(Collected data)
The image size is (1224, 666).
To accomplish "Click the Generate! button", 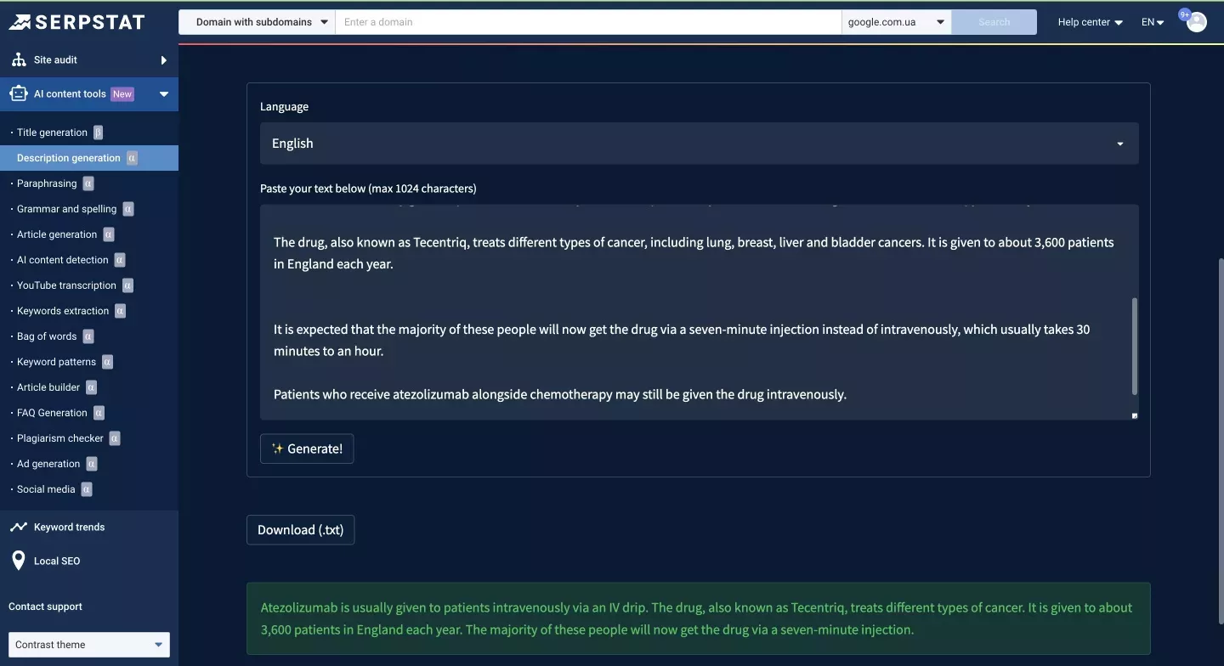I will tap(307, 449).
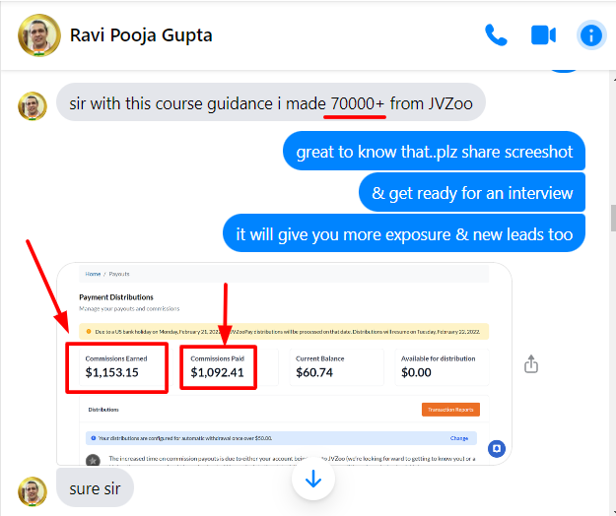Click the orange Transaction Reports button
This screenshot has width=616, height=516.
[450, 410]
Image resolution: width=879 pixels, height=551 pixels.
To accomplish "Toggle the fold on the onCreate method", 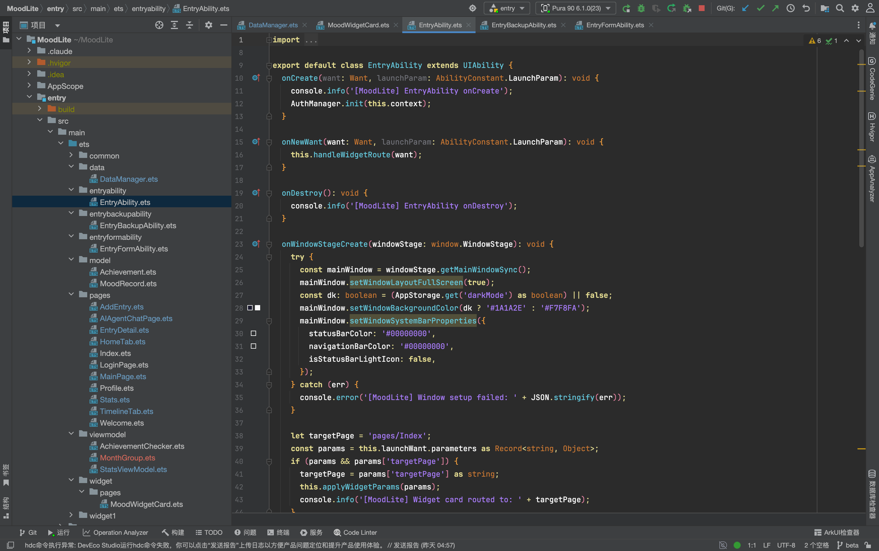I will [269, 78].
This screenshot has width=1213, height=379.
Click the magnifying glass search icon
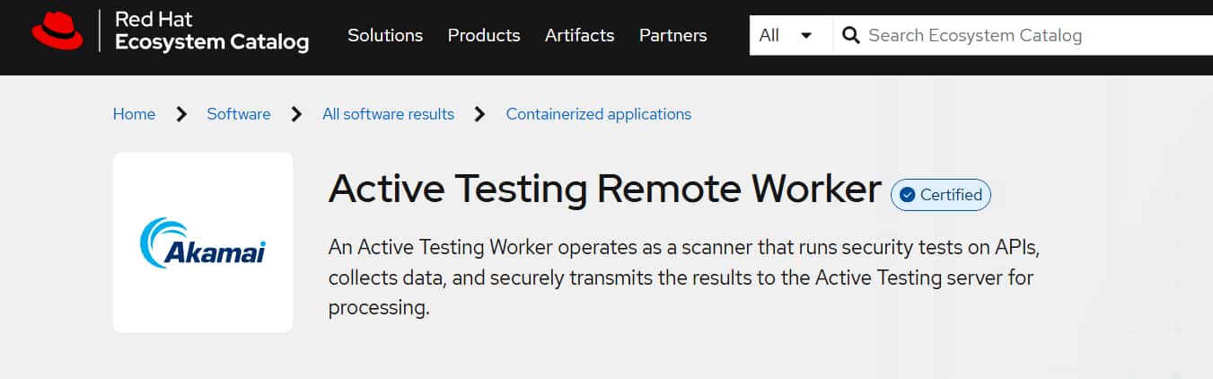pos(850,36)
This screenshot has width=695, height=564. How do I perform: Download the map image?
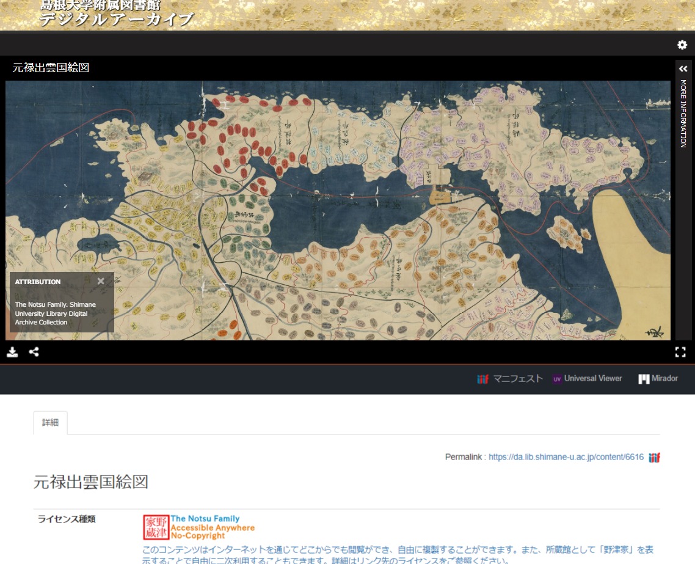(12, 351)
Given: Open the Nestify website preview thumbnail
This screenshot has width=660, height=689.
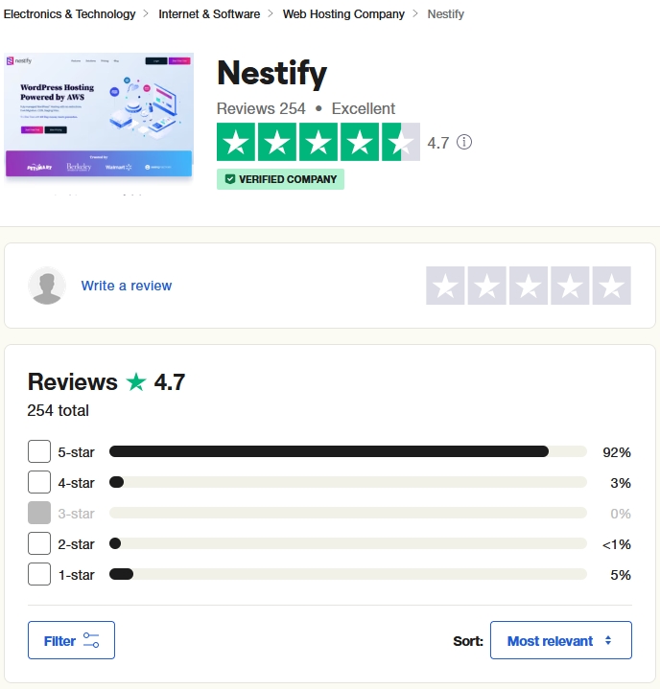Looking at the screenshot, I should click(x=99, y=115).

__Activity__
Pictures do not belong in your copy; restate word for word the lines from the one containing "Given: Open the" through the last line of the records above.

__Response area__
Given: Open the Nestify website preview thumbnail
This screenshot has width=660, height=689.
Looking at the screenshot, I should click(x=99, y=115).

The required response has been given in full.